In Sarah’s case, she told me that she ran three runs of 20, 22 and 23 miles prior to her marathon. Assuming that she put a run in between each of these, that would mean that she five weeks of very long runs in a row and was likely extremely wiped out by the time she hit the last of those runs. The impact: she probably came into the marathon still fully in recovery from those three very long runs. (For more on how many 20 milers you should run, click here.)

We often speak here about the need to run goal paced runs and slower less intense runs on intervening weeks. Here’s a good example where this might come into play. If Sarah was running each of these five runs (the three longest plus the two in between) at approximately the same pace, then she’s just backed up five long runs at the same intensity five weeks in a row. One of the reasons for those relatively slower runs is to assist that recovery that goes on between the more intense runs.

A Taper Too Relaxing
While I think that Sarah’s problem more probably related to the lack of recovery from her series of long runs, another area to investigate would be the make-up of the workouts within her taper. The taper is the time after the longest training in which we unwind from training and accrue the benefits of the training itself. However, during the taper runners need to keep themselves “fresh and fast”. The way to do this is to shorten the length of runs or workouts during the taper, which keeps the body from taxing itself, but at the same time increasing the intensity and speed of those workouts. (Read more about tapering, by clicking here.)

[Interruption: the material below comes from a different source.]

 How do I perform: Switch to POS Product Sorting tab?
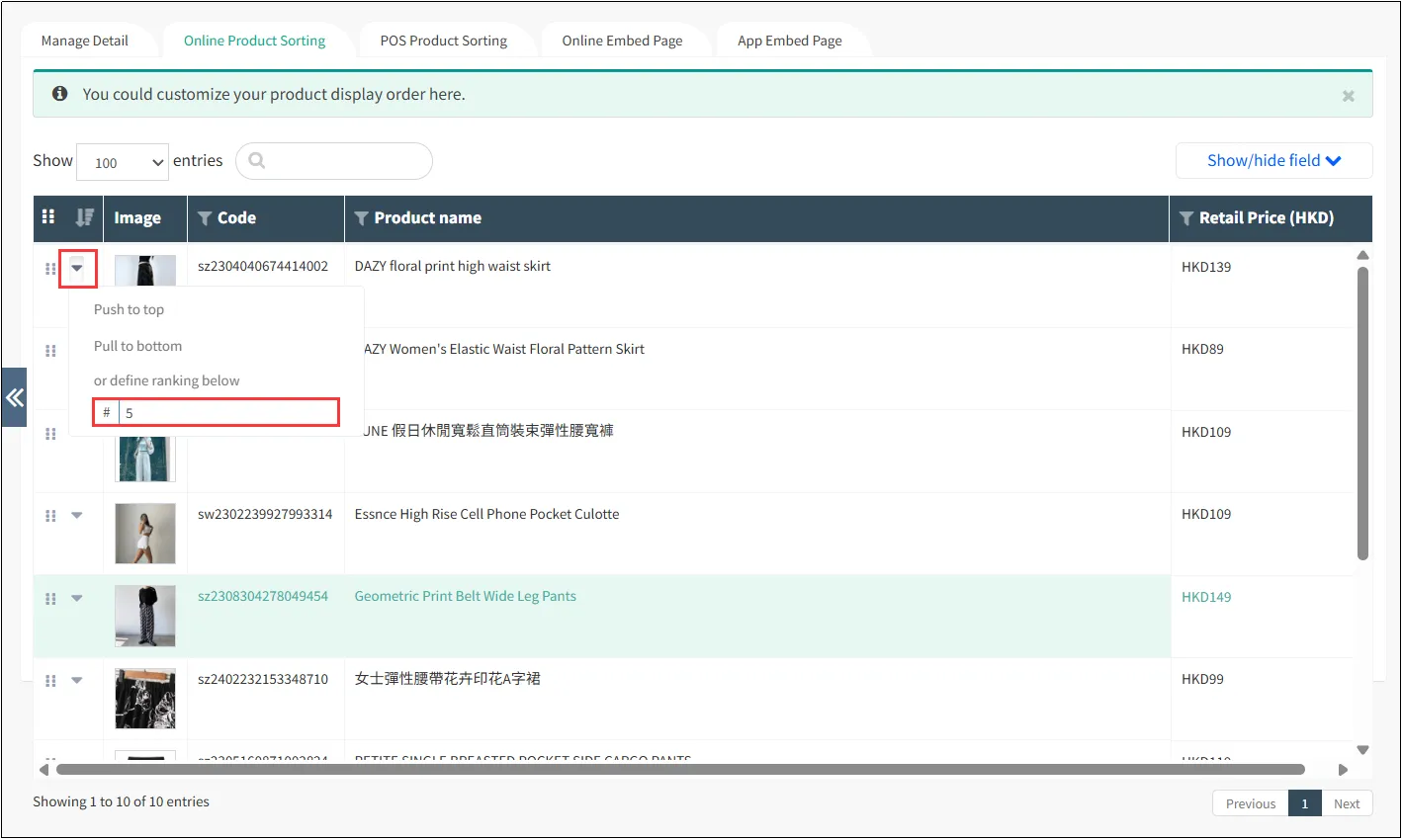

Many of my runners feel like they’ve been sent back to high school to join the track team when they enter their tapers, because they are doing much more work on the track than the rest of the season. These short, fast, workouts keep the legs springy and quick and help keep runners’ metabolism high during these few weeks right before the marathon. If the taper is too slow and relaxed, runners sometimes feel flat on race day, which is exactly what they don’t want to have happen.

Bottom-line: if race day comes along and you’ve feel an unusual sag running at the pace you are accustomed to running, then the place to look is likely recovery from and between the longest runs or a taper that let things slow down too much for too long. Either way, the fitness was probably there, it was just sleeping on race day. In these cases, pick another race about six weeks later, crank up the speed work, and then try again.

Coach Joe English, Portland, Oregon, USA
Running Advice and News


2 responses so far, want to say something?

  1. 1. Training — What Causes Race Day Fatigue? « Running Advice and News June 4th, 2010 at 9:31 pm

    […] To continue reading, click here. […]

  2. 2. 3:40 Hopefull June 7th, 2010 at 4:34 pm

    This really hits home with me. Yesterday, I ran the 2nd of 3 planned 20 milers in preparation for the SF Marathon. The stars must have been in alignment. I had that I can run forever feeling from mile 5 on. I actually ran at MP the entire run (3:40). I thought something was wrong with my Garmin – there was no way I was running that fast. Why couldn't the marathon have been yesterday??? Who knows when that will happen again? I will definetely follow the advice of this article and hope for the best on marathon day. You just never know what race day will bring!